= Material for this task =
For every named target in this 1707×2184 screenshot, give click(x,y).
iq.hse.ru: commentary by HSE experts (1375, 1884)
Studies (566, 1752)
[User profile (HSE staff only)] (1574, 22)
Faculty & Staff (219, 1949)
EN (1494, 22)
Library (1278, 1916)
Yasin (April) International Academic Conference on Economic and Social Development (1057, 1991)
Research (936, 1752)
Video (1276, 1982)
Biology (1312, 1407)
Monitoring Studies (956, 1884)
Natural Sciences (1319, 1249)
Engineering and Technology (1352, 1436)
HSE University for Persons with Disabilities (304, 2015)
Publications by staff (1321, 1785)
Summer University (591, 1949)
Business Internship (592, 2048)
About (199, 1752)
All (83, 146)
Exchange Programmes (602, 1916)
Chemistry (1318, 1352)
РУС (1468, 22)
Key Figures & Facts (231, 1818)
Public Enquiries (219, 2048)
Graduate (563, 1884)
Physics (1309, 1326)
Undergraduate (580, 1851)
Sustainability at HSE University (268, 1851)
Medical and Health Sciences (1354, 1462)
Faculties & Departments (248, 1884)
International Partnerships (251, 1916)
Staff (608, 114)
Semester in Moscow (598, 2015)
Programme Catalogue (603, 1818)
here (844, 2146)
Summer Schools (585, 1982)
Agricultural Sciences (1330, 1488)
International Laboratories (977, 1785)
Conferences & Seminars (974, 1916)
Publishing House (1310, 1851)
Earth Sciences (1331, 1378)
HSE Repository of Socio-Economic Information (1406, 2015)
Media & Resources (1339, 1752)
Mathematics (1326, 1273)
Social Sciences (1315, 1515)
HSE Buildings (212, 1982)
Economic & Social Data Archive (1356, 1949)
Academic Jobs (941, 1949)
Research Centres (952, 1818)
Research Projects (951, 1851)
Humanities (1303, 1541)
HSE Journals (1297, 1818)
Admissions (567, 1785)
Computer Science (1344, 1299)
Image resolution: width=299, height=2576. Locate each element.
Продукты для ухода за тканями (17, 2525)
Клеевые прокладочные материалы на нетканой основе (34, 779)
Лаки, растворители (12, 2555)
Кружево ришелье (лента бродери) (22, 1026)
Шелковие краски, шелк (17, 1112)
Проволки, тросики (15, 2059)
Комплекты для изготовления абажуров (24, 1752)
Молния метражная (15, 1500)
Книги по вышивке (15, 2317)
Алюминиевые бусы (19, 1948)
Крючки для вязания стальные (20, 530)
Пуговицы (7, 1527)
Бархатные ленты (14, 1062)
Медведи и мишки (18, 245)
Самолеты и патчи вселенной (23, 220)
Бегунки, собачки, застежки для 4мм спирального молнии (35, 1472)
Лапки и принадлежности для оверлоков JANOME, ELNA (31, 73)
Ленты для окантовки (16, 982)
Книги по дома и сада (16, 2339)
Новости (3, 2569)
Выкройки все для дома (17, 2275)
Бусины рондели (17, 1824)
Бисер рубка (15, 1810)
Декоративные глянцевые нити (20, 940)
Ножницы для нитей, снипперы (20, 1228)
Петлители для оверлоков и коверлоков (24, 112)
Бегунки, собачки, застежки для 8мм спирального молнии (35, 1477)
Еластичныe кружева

= Instructions to follow =
From the entries, report each line that includes the word "University".

= Answer box =
HSE University for Persons with Disabilities (304, 2015)
Summer University (591, 1949)
Sustainability at HSE University (268, 1851)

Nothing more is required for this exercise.